Before sentences were ratcheted up to life plus cancer, 20 years for murder was a very stiff sentence. Today, it may not seem proportional to the crime, but that’s because we’re shifted our sense of proportionality as decades were added on. Ten years in prison is an extremely long time. Twenty? That’s a huge length of time. Lopez, like almost everyone in his generation, has grown up under a sentencing regime where decades were normalized as the “proper” period of incarceration.

And notice how he slipped “rape” in there with murder? There are reasons why the sentence for rape was, and should be, less than murder. First, it’s not murder. As awful as rape is, the victim is still alive. But more importantly is the incentive system, that a rapist not kill his victim to protect himself from detection. Getting nailed for a rape was bad, but not nearly as bad as murder. Don’t kill the victim.

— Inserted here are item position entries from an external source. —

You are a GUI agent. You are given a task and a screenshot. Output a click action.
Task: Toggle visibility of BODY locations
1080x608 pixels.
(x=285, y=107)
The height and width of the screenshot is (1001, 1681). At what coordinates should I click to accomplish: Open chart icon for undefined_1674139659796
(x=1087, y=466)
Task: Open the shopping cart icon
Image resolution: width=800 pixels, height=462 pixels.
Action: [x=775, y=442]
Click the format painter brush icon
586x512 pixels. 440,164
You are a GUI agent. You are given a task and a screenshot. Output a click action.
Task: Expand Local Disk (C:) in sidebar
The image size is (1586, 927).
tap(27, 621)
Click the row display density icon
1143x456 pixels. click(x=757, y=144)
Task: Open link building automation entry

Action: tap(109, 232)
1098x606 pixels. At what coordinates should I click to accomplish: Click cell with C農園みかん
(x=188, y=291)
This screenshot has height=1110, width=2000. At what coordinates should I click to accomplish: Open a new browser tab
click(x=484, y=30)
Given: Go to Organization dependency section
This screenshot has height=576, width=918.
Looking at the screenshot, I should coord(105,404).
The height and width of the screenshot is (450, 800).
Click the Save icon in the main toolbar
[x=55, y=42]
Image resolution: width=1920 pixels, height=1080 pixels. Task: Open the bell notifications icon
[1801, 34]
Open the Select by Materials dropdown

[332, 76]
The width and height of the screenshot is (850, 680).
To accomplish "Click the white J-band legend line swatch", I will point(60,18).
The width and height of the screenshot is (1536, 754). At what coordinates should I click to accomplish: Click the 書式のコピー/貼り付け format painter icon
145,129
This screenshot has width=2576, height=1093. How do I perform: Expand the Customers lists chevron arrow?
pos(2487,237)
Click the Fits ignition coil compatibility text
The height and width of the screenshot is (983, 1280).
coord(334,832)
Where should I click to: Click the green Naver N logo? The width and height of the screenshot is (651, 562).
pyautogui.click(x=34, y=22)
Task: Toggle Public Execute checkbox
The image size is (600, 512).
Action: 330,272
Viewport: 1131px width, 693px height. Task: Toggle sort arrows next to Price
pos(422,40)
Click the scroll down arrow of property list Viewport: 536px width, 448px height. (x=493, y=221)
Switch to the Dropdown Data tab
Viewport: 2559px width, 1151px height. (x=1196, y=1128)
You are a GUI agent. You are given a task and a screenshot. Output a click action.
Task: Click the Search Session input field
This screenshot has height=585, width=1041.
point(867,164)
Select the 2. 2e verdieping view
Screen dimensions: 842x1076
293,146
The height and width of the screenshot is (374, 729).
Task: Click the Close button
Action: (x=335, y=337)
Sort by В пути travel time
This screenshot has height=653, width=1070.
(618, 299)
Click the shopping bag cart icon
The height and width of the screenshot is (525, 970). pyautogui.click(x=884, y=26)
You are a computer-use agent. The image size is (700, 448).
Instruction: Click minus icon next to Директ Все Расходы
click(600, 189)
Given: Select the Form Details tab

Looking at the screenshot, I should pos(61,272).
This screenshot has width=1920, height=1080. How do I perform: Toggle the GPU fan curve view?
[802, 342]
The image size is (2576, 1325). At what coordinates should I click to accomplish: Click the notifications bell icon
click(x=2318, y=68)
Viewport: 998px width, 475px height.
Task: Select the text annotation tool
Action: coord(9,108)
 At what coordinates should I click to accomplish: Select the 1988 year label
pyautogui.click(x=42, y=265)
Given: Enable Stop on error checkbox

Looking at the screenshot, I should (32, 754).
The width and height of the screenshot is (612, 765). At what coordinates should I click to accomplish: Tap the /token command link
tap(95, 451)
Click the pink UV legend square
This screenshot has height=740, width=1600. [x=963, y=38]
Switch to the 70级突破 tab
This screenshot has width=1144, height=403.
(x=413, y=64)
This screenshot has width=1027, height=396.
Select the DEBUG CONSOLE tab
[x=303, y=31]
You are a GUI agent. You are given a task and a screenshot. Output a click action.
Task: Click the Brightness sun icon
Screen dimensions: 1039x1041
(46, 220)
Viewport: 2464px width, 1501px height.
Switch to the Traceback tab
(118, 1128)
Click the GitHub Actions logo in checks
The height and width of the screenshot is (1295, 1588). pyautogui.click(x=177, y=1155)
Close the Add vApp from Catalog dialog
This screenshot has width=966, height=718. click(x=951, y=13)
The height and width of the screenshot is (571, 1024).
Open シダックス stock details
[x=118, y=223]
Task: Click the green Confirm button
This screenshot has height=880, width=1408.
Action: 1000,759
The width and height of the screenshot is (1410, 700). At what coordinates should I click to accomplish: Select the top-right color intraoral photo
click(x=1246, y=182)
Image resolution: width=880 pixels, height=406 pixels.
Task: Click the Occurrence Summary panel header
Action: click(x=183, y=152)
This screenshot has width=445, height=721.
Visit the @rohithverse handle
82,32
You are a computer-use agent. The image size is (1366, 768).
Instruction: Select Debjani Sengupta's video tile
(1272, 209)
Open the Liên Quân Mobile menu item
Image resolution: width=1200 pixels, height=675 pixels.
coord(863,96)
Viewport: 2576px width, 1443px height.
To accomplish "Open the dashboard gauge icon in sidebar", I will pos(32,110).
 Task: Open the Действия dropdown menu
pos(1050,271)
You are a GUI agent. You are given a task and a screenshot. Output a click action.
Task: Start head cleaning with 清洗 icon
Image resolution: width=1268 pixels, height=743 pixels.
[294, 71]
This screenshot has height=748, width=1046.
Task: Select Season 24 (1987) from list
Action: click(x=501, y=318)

As appeals to emotion have seized control of the public’s sensibilities about crime and sentencing, we’ve lost touch with why we do the things we do, and whether there is a sound public policy purpose to it. Capping sentences at 20 years isn’t a radical notion, but an extremely conservative one, returning our sentencing regime to the days before Nelson Rockefeller had his brainstorm and we fell prey to our lesser gut instincts that we could harsh our way out of the crack epidemic.

Ten years was traditionally an extremely long sentence. Twenty was huge. There’s no magic to adding more time on the back end. But our sense of retribution has changed over the past 50 years, just like German Lopez’s, such that a twenty-year sentence just doesn’t feel severe enough. The biggest impediment to 20 and out isn’t substantive, but that we’ve got it stuck in our heads that 20 years isn’t nearly harsh enough to sate our emotional blood lust. Do 20 years and see if it’s no big thing.